### Text
- - -
Consumer confidence has fallen to its lowest point since the global financial crisis amid rising fuel and food prices.
The Westpac McDermott Miller Consumer Confidence Index shows headline sentiment fell 7 points to 92.1 - the lowest level since 2008.
Any reading in the survey above 100 suggests optimism, while anything below signals pessimism.
The proportion of respondents who thought it was a good time to purchase a major household item, which is regarded as a key measure of consumer sentiment, fell more than 7 points to a net negative 6.9 percent - the lowest reading in 14 years.
This suggests more people think it's a bad time rather than a good time to buy big ticket item.
"New Zealand is being buffeted by a range of powerful economic headwinds," Westpac's acting chief economist Michael Gordon said in a statement.
He said many households were feeling poorer and expected to be worse-off in a year's time as rapid price increases for households' goods, including food and fuel, had outpaced wage growth.
The survey found that lower income households reported the sharpest fall in confidence, as a greater share of their spending goes toward these essential items.
"As well as the rise in consumer prices, higher borrowing costs have taken a bite out of many households' disposable incomes."
The report suggests that consumer sentiment was low in every part of the country with significant falls in both Nelson and Otago.
"That's likely to be related to the significant challenges that the hospitality sector is grappling with, including subdued consumer demand and widespread worker absenteeism as Omicron has rippled through the workforce," the report said.
However, Southland was the only region to record a material rise in sentiment, which lifted 12.3 points to 101.4.
- - -
### Exercise set
[a] According to the consumer confidence article, which region was the only one to record a material rise in sentiment?
[b] Reproduce the consumer confidence article word for word, everything from "The survey found" down to "the report said.".
[c] Carry on the consumer confidence article, picking up after its final sentence.

### Stored data
- - -
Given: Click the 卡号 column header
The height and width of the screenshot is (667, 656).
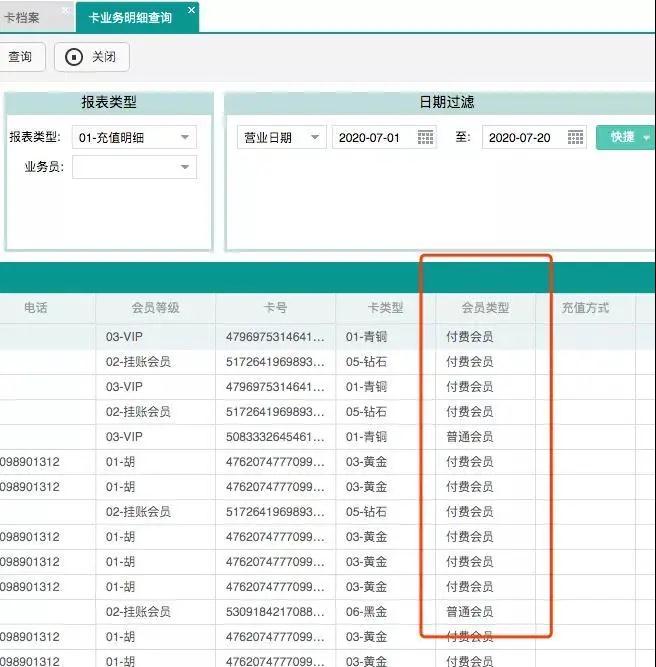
- - -
### Task-by-task answers
[a] Southland

[b]
The survey found that lower income households reported the sharpest fall in confidence, as a greater share of their spending goes toward these essential items.
"As well as the rise in consumer prices, higher borrowing costs have taken a bite out of many households' disposable incomes."
The report suggests that consumer sentiment was low in every part of the country with significant falls in both Nelson and Otago.
"That's likely to be related to the significant challenges that the hospitality sector is grappling with, including subdued consumer demand and widespread worker absenteeism as Omicron has rippled through the workforce," the report said.

[c]
This was attributed to the regions low reliance on hospitality spending and the strong uptick in commodity export prices which was boosting the fortunes for the agricultural and horticultural sectors.
Confidence was split along gendered lines with sentiment among men holding steady compared to the previous survey, while women were considerably more pessimistic about the financial circumstances and the outlook for the economy.
McDermott Miller market research director Imogen Rendall said women were likely to be feeling the squeeze on household finances with prices rising.
Across different age groups, the survey indicates that sentiment amongst young people (aged 18 - 29) had fallen below 100 for the first time.
Confidence amongst people aged 30 to 49 was little changed since the previous quarter at 103.2, while pessimism for those aged 50+ continued to decline, falling to 82.8.
"Not only do a greater proportion in this age group report that they are worse off financially compared to a year ago, a considerable number expect to be worse off this time next year," Rendall said.
"For those on fixed incomes, this prospect must be daunting."
The survey was conducted over 1 March - 17 March with a sample size of 1559. It has a margin of error of 2.5 percent.